§ **RECORD EXTRACTS**:
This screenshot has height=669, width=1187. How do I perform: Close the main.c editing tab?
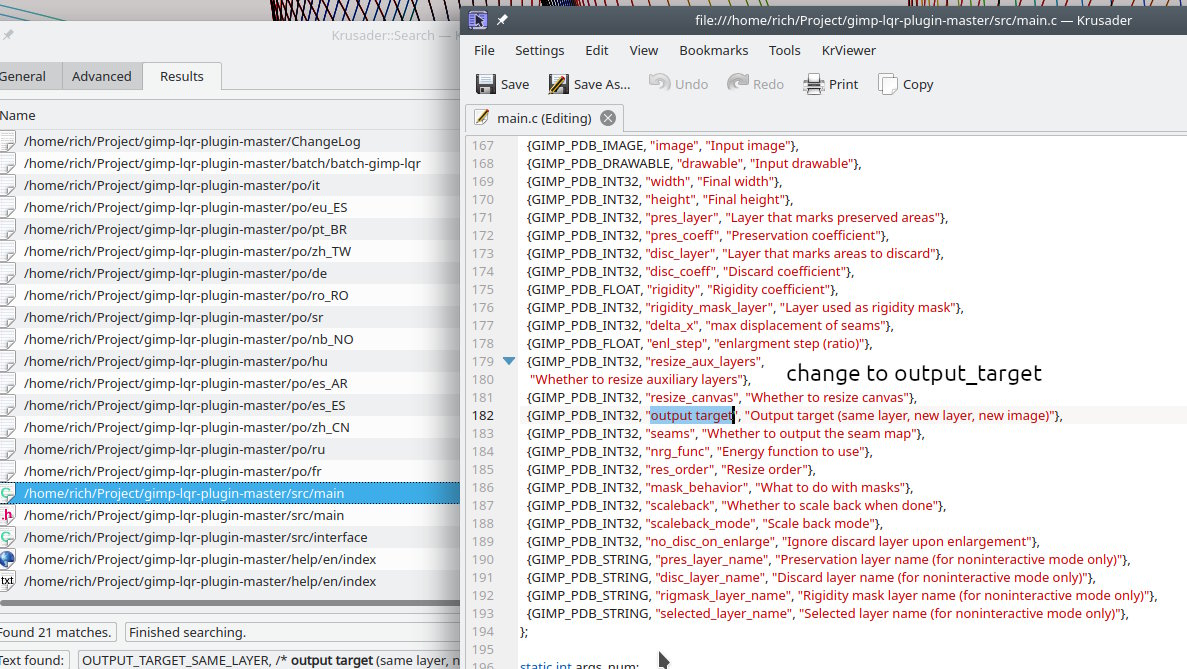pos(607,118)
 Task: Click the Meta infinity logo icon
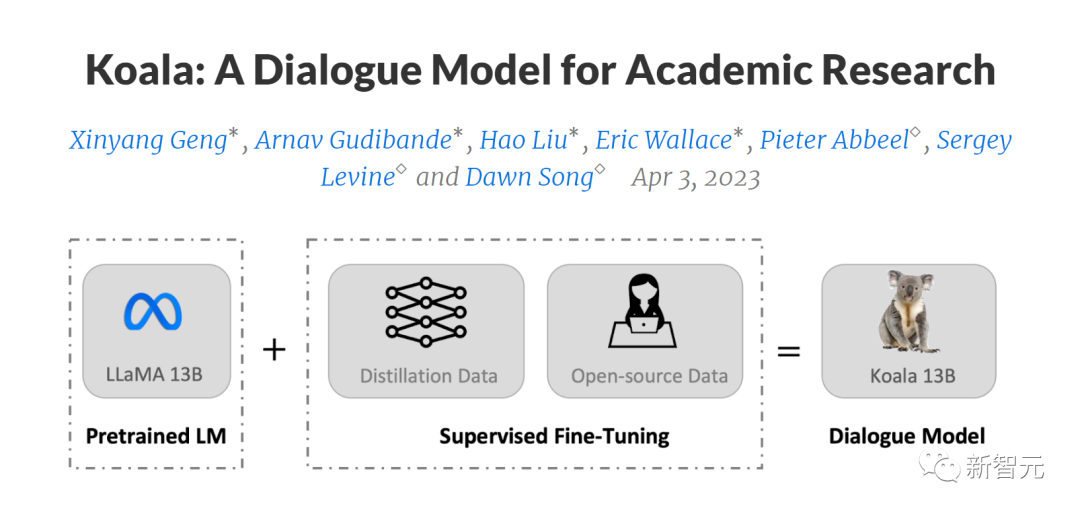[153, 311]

...

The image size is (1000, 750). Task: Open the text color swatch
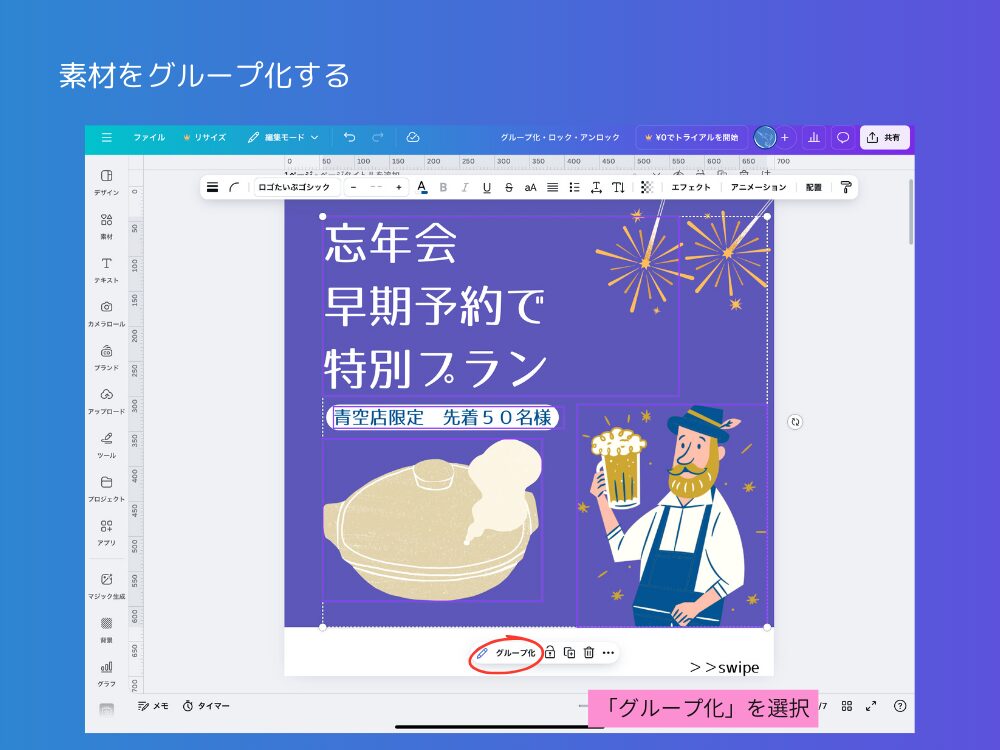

* * *

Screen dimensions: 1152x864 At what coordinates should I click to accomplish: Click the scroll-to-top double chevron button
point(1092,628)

§ **WHAT YOU WILL DO**:
Extract every line in the rows above that contains the word "Click". Case counts.

§ **REPLY TO THE TASK**:
 Task: Click the Meta infinity logo icon
Screen dimensions: 1152x864 At what coordinates should I click to accomplish: Click the scroll-to-top double chevron button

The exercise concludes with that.